Facts, Identification & Control
Found primarily in the Southeastern third of the United States, the copperhead snake (Agkistrodon contortrix) can be an unwelcome sight. The adult copperhead can be two to three feet in length and tends to be tan or brown, depending upon the area of the country, with darker brown stripes that look like an hour glass, and a darker, sometimes copper- colored triangular shaped head. The juvenile, or younger, copperhead snake looks just like the adult, except for the much lighter color tail, which tends to appear almost yellowish in color.
Behavior, Diet & Habits
The copperhead’s coloration allows it to often go unnoticed in their normal habitats, living primarily among the leaves of rocky outcroppings in wooded areas or along the edges of swamps and marshes, where the copperhead’s food sources – insects, amphibians, lizards, small mammals and birds – are more abundant. However, it is not uncommon to find copperheads living in dense landscaping or thick mulch around homes and structures where frequent watering is common. Most human or pet interactions with copperheads occur when the snakes move out of their protective habitat in search of warmth or food. Not normally an aggressive snake, the copperhead will usually remain still or move away when encountered. If threatened or attacked, the snake provides a warning by vibrating its tail, mimicking the behavior of a rattlesnake. Only after that fails, does the copperhead strike, inflicting a painful bite that is rarely deadly, but does require medical attention. Symptoms of a copperhead bite may include extreme pain at the site of the bite, swelling, tingling and nausea. A copperhead bite also may cause damage to the surrounding tissue of the bones and muscles.

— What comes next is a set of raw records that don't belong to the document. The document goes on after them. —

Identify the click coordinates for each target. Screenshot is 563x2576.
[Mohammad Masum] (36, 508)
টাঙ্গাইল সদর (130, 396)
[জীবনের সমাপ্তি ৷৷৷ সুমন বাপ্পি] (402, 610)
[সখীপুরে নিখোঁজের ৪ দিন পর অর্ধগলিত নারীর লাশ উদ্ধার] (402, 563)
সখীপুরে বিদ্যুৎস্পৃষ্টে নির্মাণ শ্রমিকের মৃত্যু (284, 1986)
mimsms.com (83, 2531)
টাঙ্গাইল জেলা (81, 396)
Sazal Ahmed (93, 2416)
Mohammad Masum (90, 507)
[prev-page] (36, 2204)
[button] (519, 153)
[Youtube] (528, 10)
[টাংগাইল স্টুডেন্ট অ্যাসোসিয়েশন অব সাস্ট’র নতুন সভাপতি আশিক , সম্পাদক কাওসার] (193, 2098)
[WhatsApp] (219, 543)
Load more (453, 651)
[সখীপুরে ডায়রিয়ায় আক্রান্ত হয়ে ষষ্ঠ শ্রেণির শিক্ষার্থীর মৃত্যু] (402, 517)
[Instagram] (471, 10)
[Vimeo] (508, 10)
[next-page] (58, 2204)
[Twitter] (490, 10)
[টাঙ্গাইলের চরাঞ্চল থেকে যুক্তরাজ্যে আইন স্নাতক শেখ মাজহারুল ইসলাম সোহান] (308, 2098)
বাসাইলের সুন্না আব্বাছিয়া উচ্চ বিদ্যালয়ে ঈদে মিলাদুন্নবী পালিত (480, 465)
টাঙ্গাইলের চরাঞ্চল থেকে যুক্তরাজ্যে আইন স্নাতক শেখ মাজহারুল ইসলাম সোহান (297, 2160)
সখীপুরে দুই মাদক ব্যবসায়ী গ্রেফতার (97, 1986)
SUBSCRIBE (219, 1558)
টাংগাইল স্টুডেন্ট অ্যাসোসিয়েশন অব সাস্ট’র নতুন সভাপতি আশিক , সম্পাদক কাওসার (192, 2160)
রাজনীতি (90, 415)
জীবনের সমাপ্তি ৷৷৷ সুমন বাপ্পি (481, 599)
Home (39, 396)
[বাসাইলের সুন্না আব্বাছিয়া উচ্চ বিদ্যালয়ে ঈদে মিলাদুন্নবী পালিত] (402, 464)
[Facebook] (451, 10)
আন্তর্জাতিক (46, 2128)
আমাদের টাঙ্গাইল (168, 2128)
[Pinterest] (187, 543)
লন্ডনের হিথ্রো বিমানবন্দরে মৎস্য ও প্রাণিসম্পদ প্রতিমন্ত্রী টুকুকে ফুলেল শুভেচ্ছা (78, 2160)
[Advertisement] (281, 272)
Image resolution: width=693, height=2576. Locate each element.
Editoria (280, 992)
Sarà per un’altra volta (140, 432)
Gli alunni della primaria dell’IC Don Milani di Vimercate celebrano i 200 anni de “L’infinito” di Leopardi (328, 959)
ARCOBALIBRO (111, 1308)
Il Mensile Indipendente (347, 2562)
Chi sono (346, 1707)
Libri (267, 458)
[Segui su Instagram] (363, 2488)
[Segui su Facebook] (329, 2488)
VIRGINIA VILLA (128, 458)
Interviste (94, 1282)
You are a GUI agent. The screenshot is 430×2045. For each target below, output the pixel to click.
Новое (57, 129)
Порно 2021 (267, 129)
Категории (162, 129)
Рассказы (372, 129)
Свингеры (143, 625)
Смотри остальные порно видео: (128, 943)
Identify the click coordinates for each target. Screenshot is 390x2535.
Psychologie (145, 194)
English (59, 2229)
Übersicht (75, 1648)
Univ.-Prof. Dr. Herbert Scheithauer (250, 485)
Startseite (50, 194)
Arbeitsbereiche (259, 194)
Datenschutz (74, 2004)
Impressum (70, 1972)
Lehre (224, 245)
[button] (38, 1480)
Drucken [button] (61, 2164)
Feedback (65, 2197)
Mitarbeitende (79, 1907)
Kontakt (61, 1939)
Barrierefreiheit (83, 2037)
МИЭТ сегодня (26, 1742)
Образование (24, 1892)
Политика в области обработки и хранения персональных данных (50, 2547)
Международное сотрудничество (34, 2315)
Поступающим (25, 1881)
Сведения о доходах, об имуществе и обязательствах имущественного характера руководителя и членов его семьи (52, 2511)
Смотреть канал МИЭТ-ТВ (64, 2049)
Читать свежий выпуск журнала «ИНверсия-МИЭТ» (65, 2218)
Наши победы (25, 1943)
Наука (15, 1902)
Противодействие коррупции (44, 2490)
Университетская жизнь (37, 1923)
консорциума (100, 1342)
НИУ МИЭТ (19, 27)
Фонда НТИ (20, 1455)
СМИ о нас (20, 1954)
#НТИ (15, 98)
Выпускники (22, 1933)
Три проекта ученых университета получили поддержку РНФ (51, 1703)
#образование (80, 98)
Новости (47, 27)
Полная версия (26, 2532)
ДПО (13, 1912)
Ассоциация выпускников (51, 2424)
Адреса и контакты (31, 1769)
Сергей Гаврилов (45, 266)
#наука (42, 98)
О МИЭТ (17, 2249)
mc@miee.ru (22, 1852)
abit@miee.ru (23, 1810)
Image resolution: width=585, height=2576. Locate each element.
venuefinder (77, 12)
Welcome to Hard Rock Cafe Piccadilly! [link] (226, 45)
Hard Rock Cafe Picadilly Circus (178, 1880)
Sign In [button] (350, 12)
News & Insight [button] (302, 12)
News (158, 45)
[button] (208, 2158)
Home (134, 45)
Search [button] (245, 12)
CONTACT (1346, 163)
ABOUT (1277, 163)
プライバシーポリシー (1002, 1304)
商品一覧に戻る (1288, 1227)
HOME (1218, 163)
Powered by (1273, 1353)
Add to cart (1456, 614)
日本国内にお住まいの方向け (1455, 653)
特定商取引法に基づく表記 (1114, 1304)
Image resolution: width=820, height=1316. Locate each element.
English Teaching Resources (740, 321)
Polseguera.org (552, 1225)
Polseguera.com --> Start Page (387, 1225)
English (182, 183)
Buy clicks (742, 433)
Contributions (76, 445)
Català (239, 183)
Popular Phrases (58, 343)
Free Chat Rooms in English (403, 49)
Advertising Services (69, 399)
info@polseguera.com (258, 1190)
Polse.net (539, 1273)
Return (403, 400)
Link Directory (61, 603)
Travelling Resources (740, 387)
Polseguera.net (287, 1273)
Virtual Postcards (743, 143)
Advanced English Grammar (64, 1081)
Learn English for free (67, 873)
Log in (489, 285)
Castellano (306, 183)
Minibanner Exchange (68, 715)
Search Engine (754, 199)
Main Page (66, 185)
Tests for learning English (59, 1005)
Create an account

In order to reduce a potential encounter with a copperhead, create an environment around a home or structure that is unfavorable to the snake. Reducing the copperhead’s primary food sources and other resources is the most effective way to minimize your potential for copperheads on your property. Also, keep vegetation and landscaping beds well maintained and as far away from the home or structure as possible to reduce the availability of safe resting and hunting places. The best way to get rid of copperheads is to call a pest control professional that possesses the tools and knowledge to address the problem.